→ **What is asked**:
Copy out everything from the line containing "Task: Select the" down through the last of the lines below, word for word. Leave out the pictures.

-- start Extracted records --

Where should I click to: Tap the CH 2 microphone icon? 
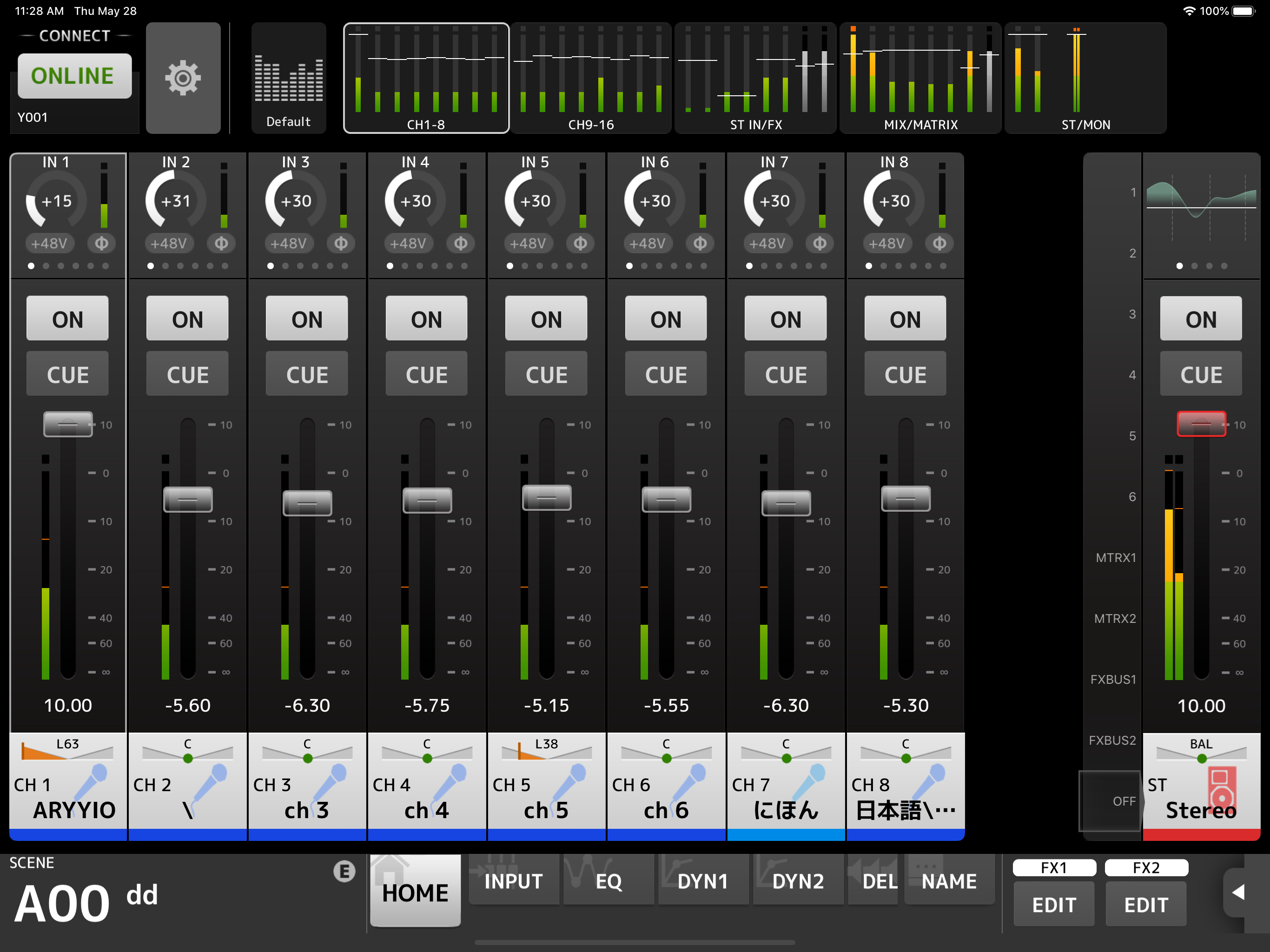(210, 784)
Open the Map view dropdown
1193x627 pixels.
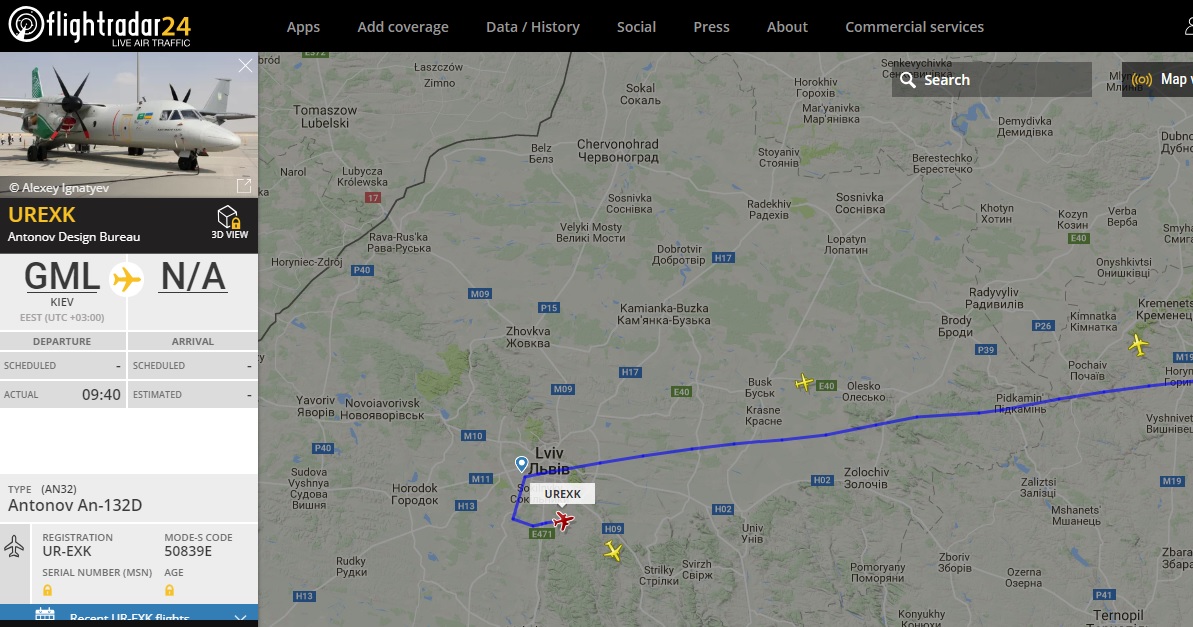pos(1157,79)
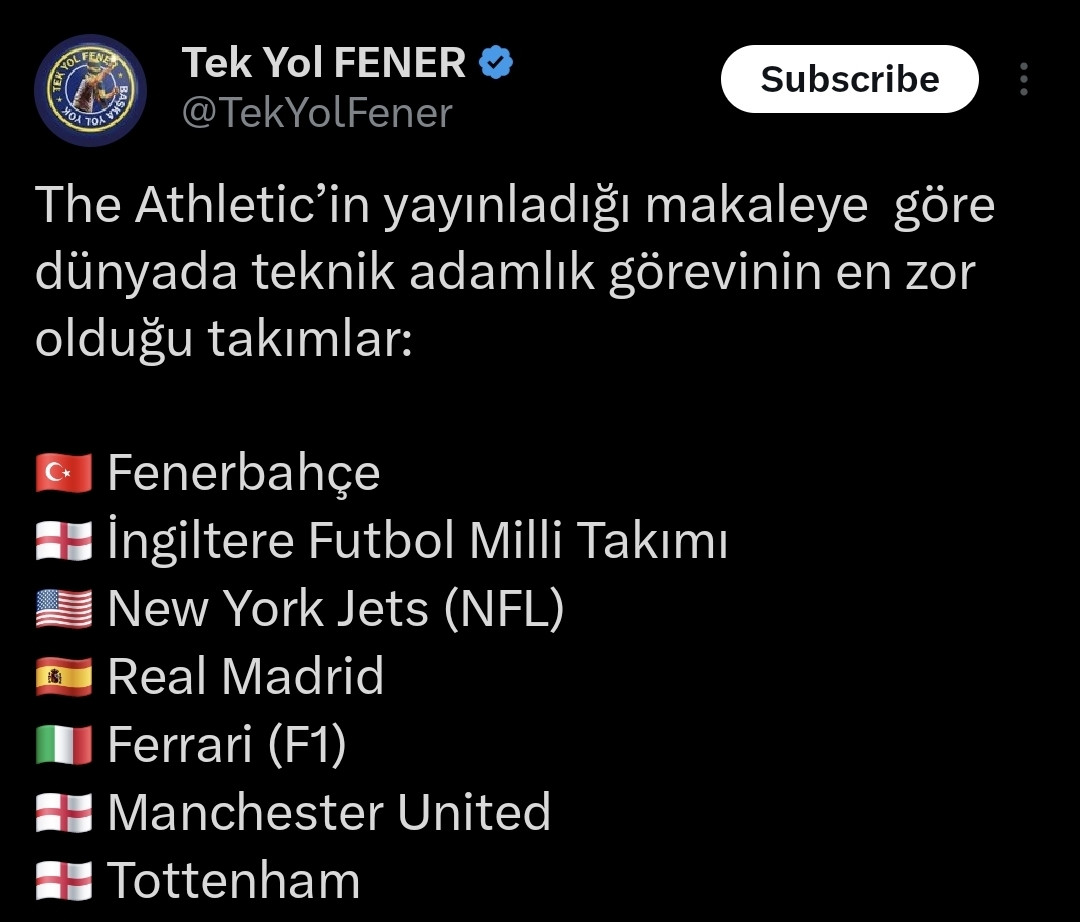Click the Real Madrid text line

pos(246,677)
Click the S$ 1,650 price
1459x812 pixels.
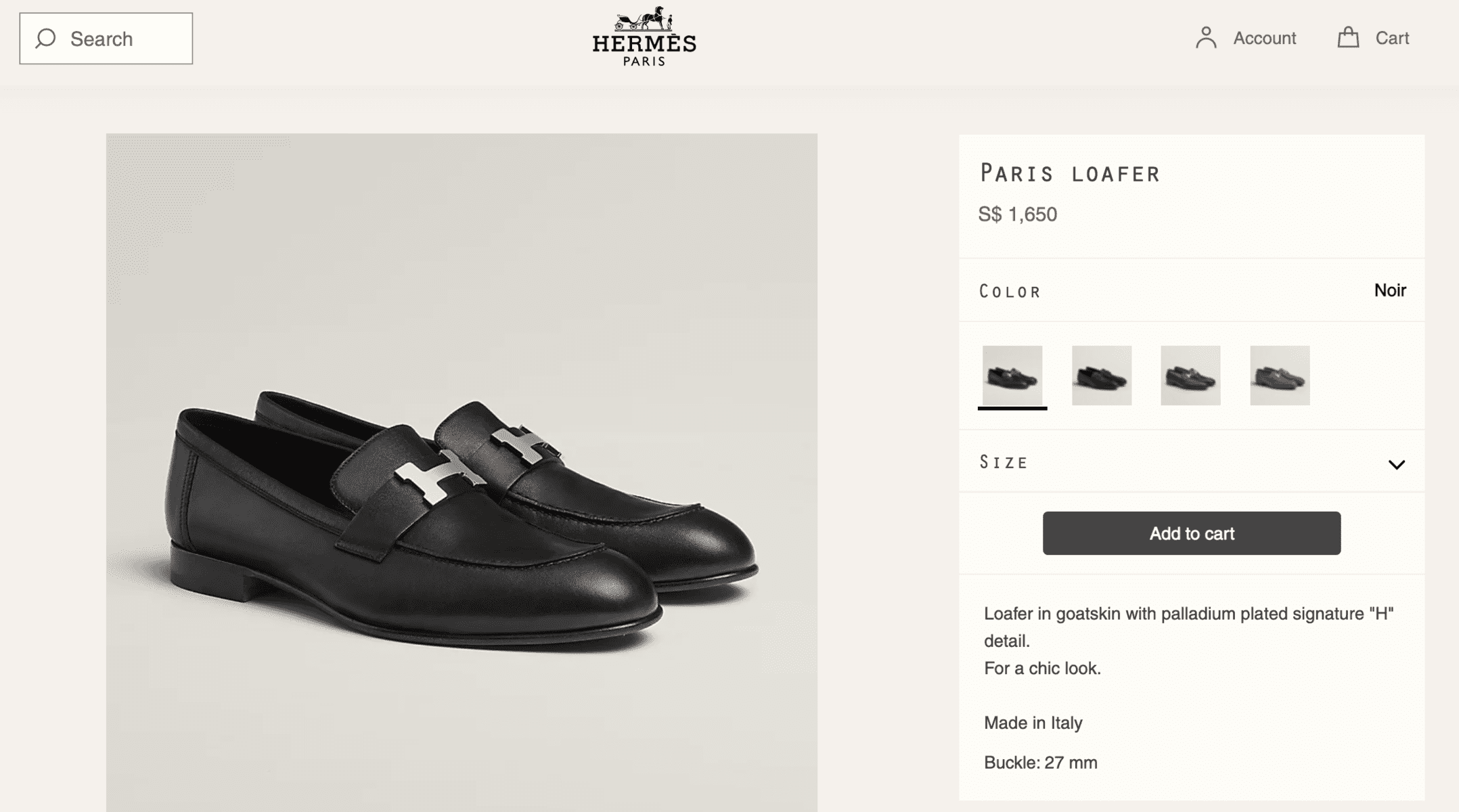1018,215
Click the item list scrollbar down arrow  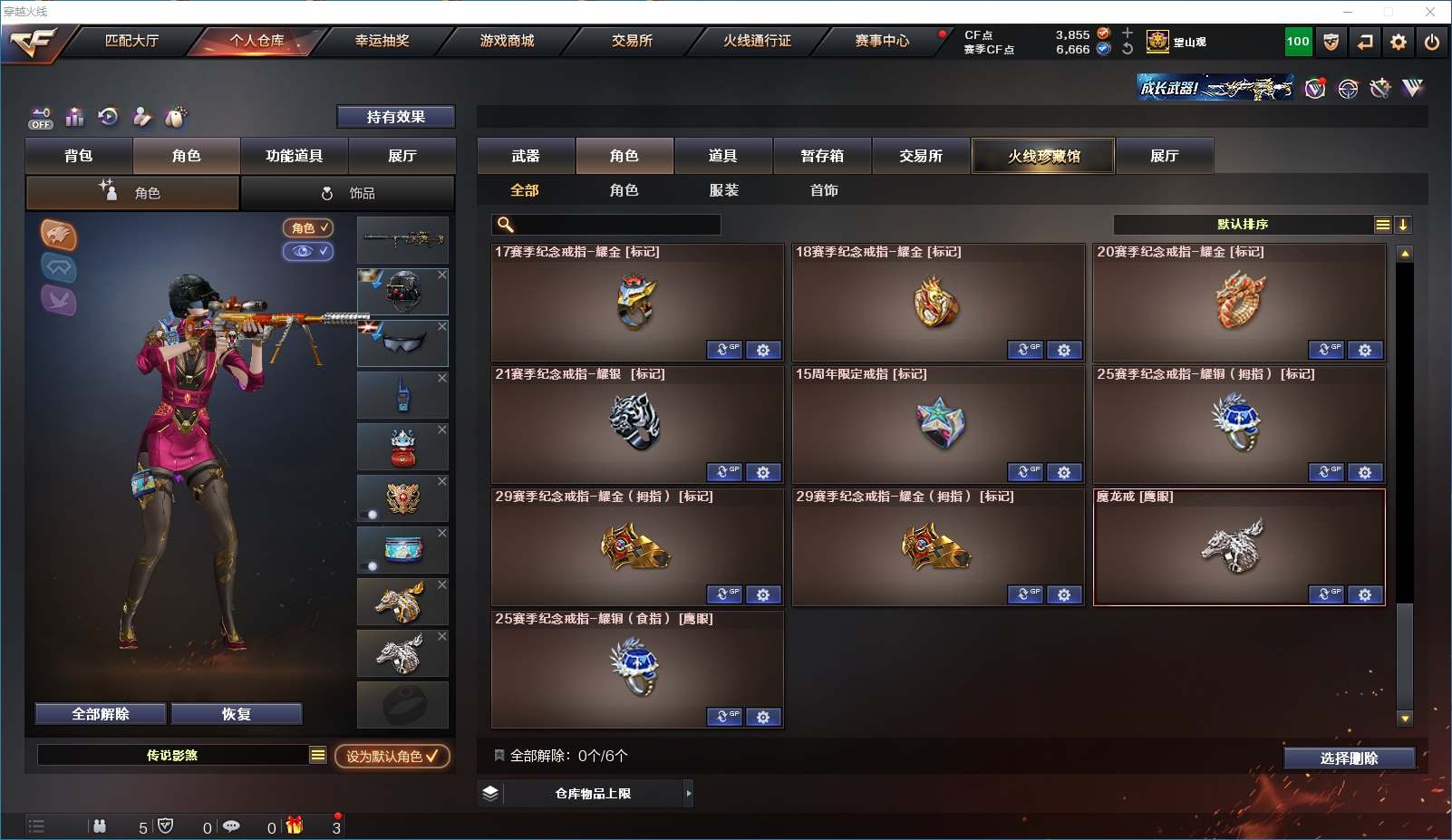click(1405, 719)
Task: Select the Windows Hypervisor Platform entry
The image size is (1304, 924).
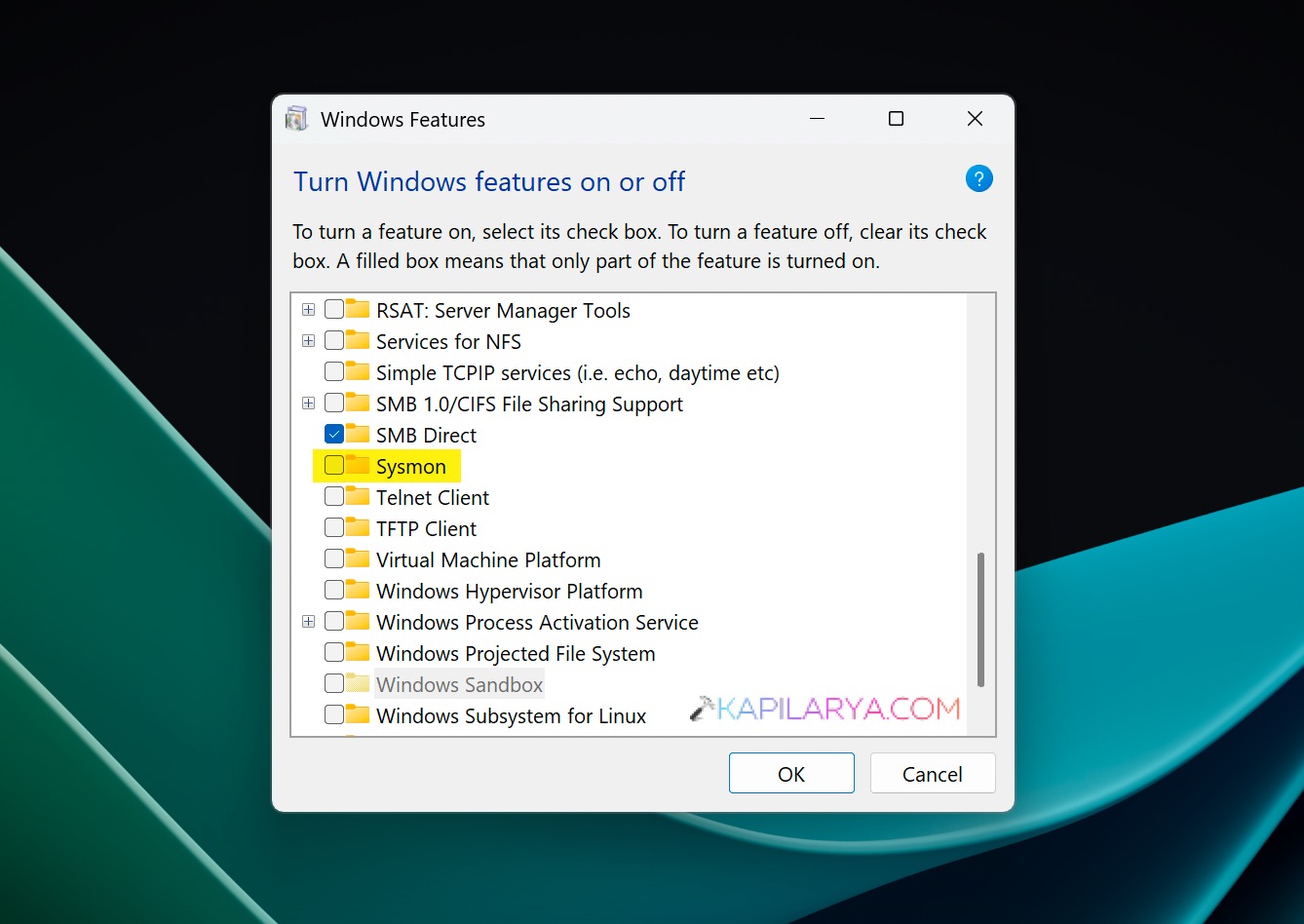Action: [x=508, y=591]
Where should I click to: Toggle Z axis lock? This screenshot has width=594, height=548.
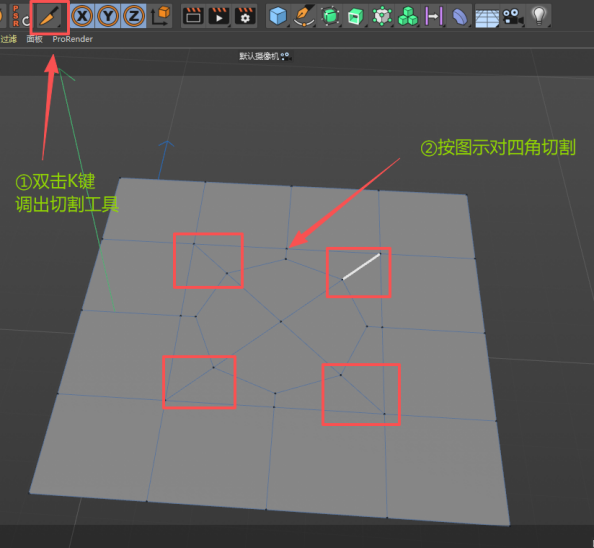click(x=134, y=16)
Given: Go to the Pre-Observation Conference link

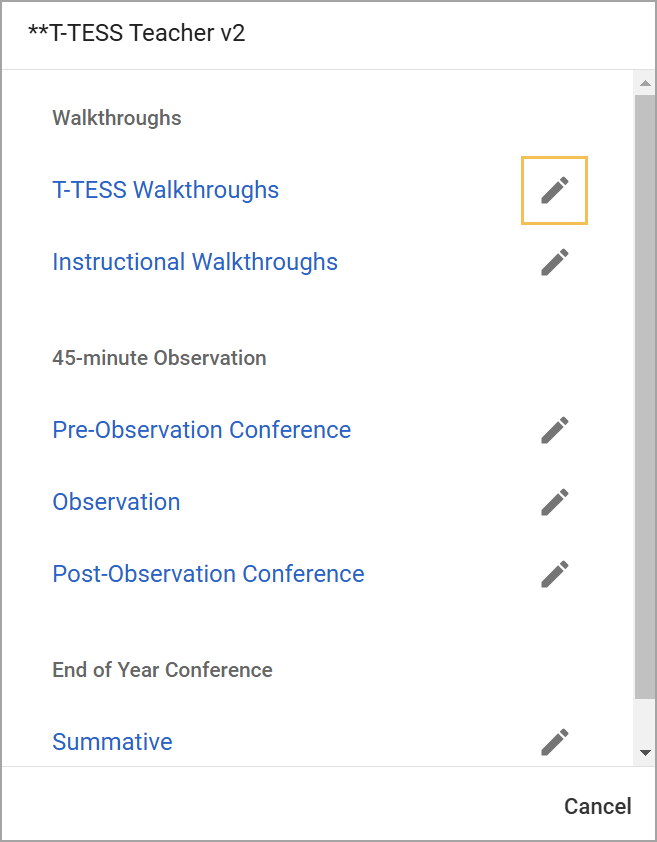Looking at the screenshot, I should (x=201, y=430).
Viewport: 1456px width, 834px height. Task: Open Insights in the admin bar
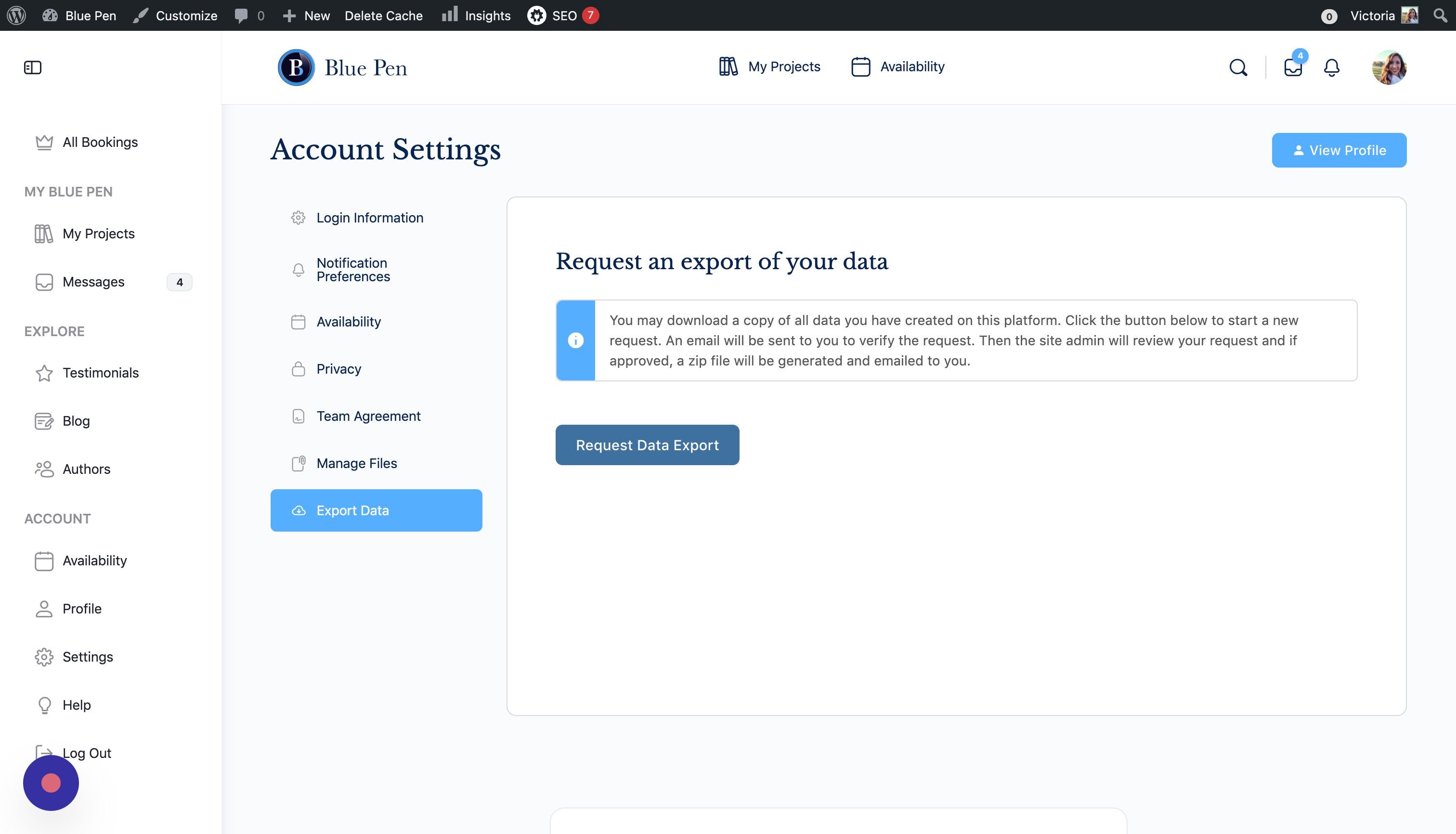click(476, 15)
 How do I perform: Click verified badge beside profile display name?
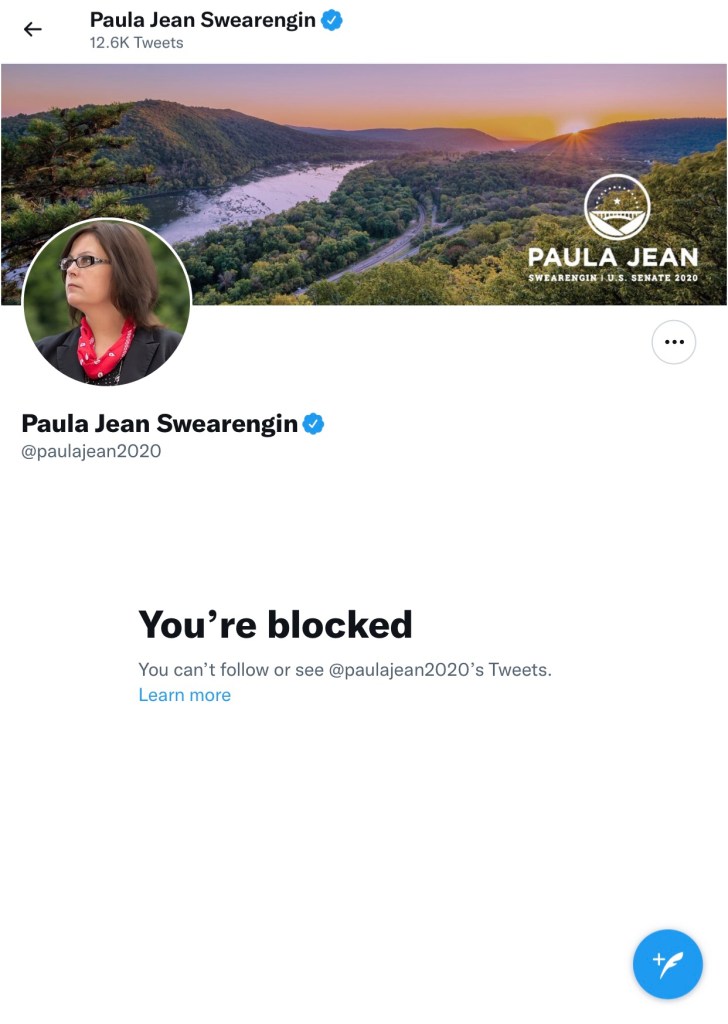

-- end Extracted records --

→ **Exercise answer**:
Task: Select the Windows Hypervisor Platform entry
The image size is (1304, 924).
Action: [x=508, y=591]
Where should I click to: Toggle Z axis lock? This screenshot has width=594, height=548.
click(x=134, y=16)
Given: Go to the Pre-Observation Conference link

Looking at the screenshot, I should (x=201, y=430).
Viewport: 1456px width, 834px height. Task: Open Insights in the admin bar
click(476, 15)
 How do I perform: Click verified badge beside profile display name?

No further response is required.